Covid-19 Surge in Malaysia Threatens to Prolong Global Chip Shortage


SINGAPORE—A surge of Covid-19 cases in Malaysia, a little-known but critical link in the semiconductor supply chain, has opened a new front in the battle to fix manufacturing woes that have rippled across industries during a global shortage of computing chips.

The Southeast Asia nation is one of the world’s top destinations for assembly and testing of the devices that control smartphones, car engines and medical equipment. Disruptions in Malaysia threaten to prolong uncertainty over chip supply well into next year, dashing hopes of relief in the second half of 2021.

The supply crunch in Malaysia, caused primarily by staff shortages linked to virus-control measures combined with a sharp surge in global demand, poses a new problem for the auto industry. For the first half of this year, shortages largely stemmed from companies miscalculating the pace of economic recoveries and not ordering enough parts. Now they can’t always get the parts they need because Covid-19 outbreaks are denting factory output.

“It’s a bit like a game of whack-a-mole,” said Ravi Vijayaraghavan, a Singapore-based partner at the consulting firm Bain & Co. specializing in semiconductors. “We think we have supply sorted out, and then a problem suddenly pops up somewhere else.”

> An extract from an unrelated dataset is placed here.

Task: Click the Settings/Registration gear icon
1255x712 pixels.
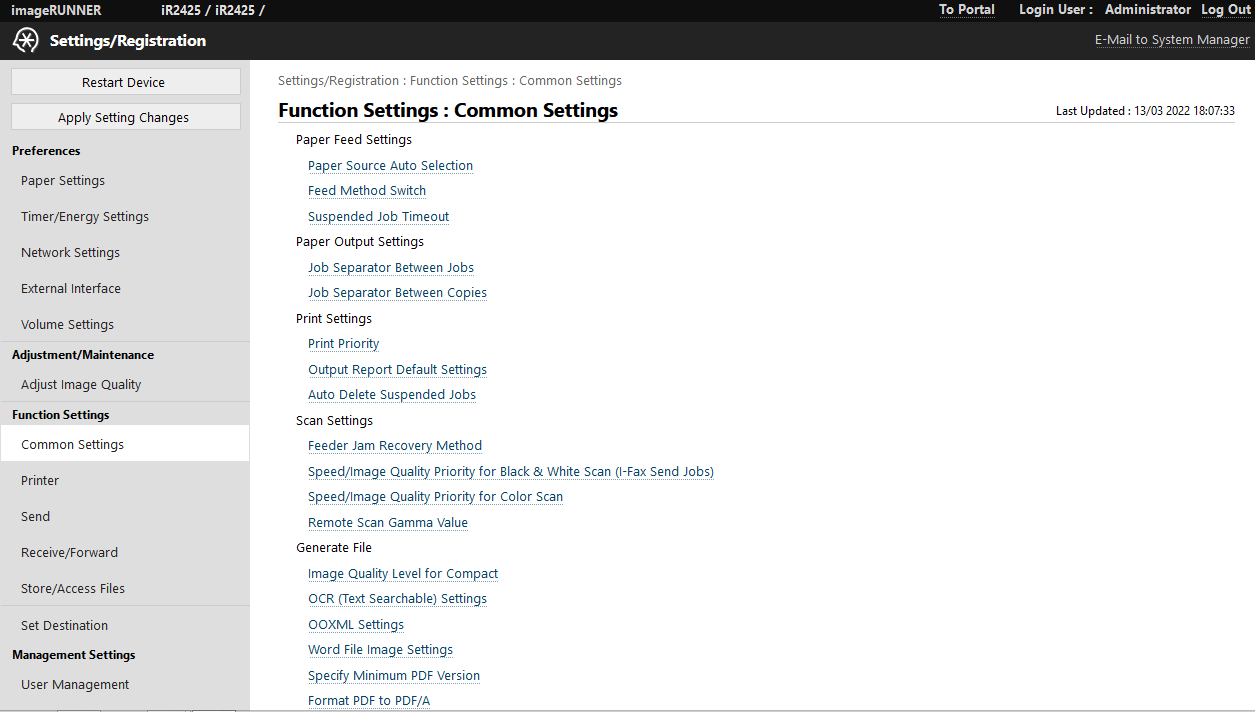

Some of the world’s leading car makers including Toyota Motor Corp. , Ford Motor Co. , General Motors Co. and Nissan Motor Co. have disclosed major production cuts due largely to chip shortages from factories in Malaysia. Ford suspended work for about a week at an F-150 plant in the Kansas City, Mo., area and a Fiesta factory in Cologne, Germany because of missing parts, while Toyota said it would cut global production by around 40% in September. General Motors said it expects to make 100,000 fewer vehicles in North America in the second half of the year.